Mais la mairie de Paris explique ne pas pouvoir dépenser autant. « C’est le même constat que sur l’ensemble du territoire français », déplore Alexandra Sobczak-Romanski.

« On ouvre le parapluie en affirmant qu’il n’y a pas assez d’argent et qu’on fera des travaux une fois qu’il y en aura. Au final, on ne fait jamais rien. »

Consternant pour les défenseurs des lieux de culte quand on sait que le budget patrimoine représente moins de 1% du budget entier de la Ville de Paris pour une mandature. 

Les défenseurs du patrimoine doutent également des 80 millions engagés par la mairie même. Philippe de Cuverville, économe du diocèse de Paris, le reconnaît : « La mairie n’a dépensé qu’environ 70 millions d’euros. Le reste provient des aides de l’Etat, du mécénat et du budget participatif. »

Mais pour Régis de Savignac, la réalité est encore plus décevante. « 20 millions d’euros ont servi à finir les chantiers commencés sous Bertrand Delanoë. Puis 20 millions d’euros pour l’entretien courant du patrimoine religieux. Ce qui ne fait plus que 40 millions pour les chantiers lancés par Anne Hidalgo, soit la moitié de ce qui est annoncé », explique-t-il. 

En retour, la communication de la Ville de Paris ne rassure pas. « Elle ne communique jamais sur l’état des lieux du patrimoine religieux, il n’y a aucune transparence, ce qui empêche une prise de conscience collective qui permettrait d’avoir une action consensuelle », explique Maxime Cumunel. 

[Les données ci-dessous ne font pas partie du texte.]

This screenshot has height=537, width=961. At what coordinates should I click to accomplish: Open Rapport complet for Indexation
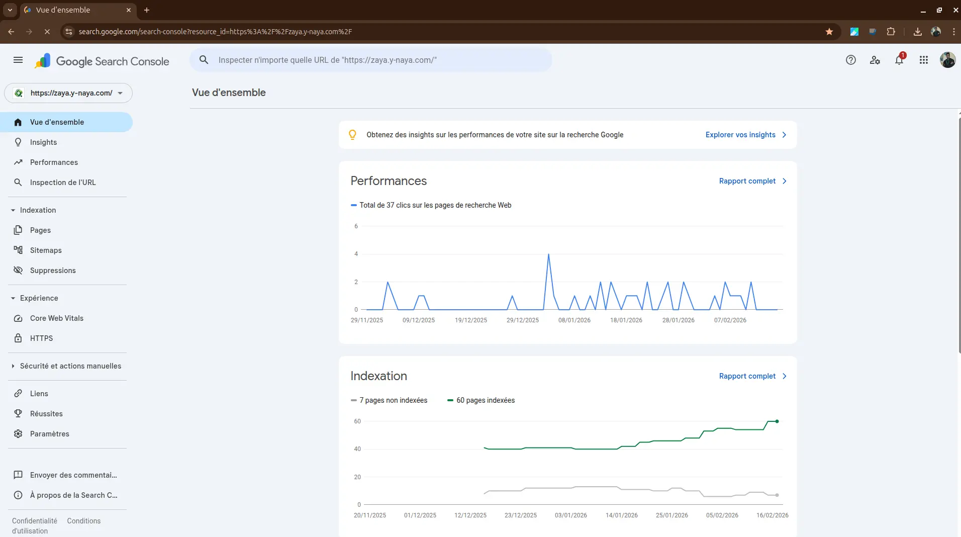point(752,376)
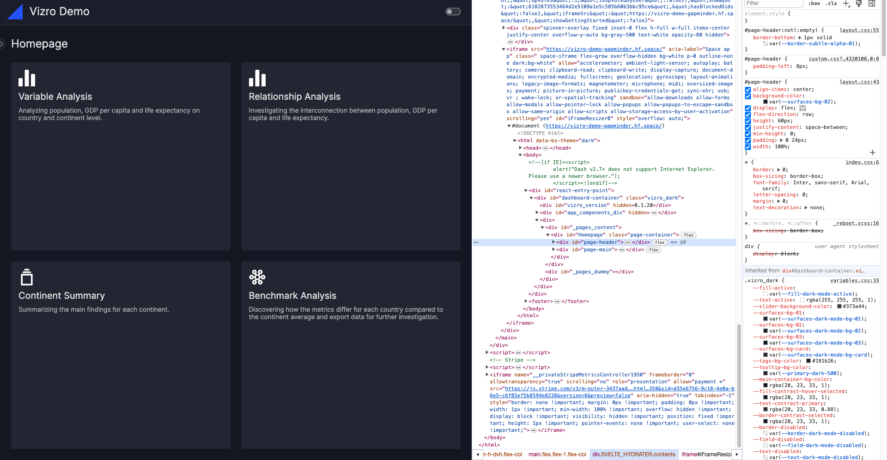Select div.SVELTE_HYDRATER.contents breadcrumb

(x=633, y=454)
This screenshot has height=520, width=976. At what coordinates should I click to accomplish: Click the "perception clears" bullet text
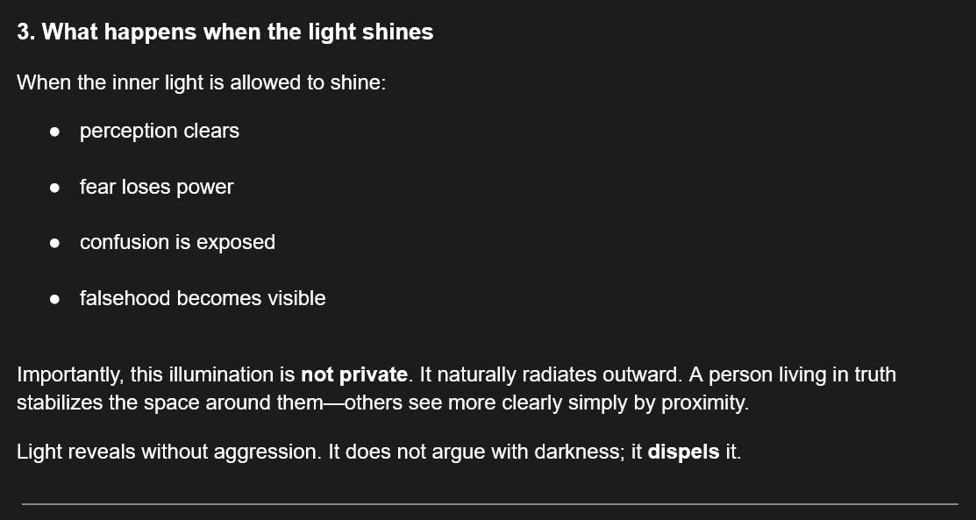(159, 131)
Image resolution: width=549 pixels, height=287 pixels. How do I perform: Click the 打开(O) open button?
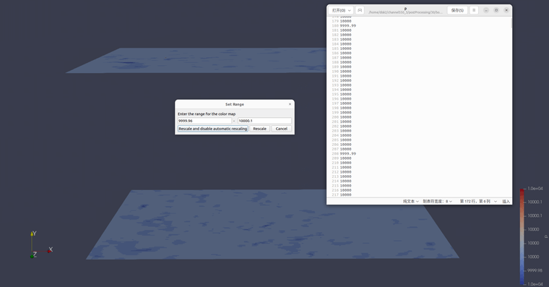coord(338,11)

Si aucun des acteurs du patrimoine ne contredit le fait que la mairie de Paris a réalisé des travaux, les actions sont jugées trop insuffisantes au regard des promesses faites au début de la mandature.  « On est conscient qu’il y a beaucoup d’efforts à faire. Mais la déception est là », déclare Régis de Savignac. Ce serait d’ailleurs parce qu’elle n’a pas respecté ses promesses qu’Anne Hidalgo ne fait pas preuve de transparence :

« Pour préserver un bilan qu’elle estime bon, et à tort, la ville manque de communication. En même temps, cela ne desservirait pas sa politique étant donné l’état des lieux de culte, déclare Maxime Cumunel. Normalement quand le bilan est bon, on le crie sur tous les toits  ! »  

La situation actuelle du patrimoine religieux paraît donc assez inquiétante. À en croire leurs défenseurs, les édifices cultuels font partie intégrante de la capitale et de son histoire.

Mais alors, qu’en pensent les Parisiens ?

Existe-t-il des solutions ?

Si les Parisiens rencontrés semblent donc plutôt dénoncer la situation de leur patrimoine religieux, la plupart s’arrêtent là. Ce que regrette Alexandra Sobczak-Romanski. « C’est peut-être aussi aux amoureux du patrimoine et ceux qui dénoncent la situation d’aider en faisant des dons par exemple. » Un refus qui s’expliquerait en partie par la honte de donner de petites sommes :

« Le don libre est un don compliqué. Souvent les personnes ne donnent pas par honte de donner trop peu. Certains proposent aussi de rendre les églises payantes mais je pense que ce n’est pas une bonne idée. Et puis il est inscrit dans la loi de 1905 que les lieux de culte doivent être ouvert et accessibles au public gratuitement. »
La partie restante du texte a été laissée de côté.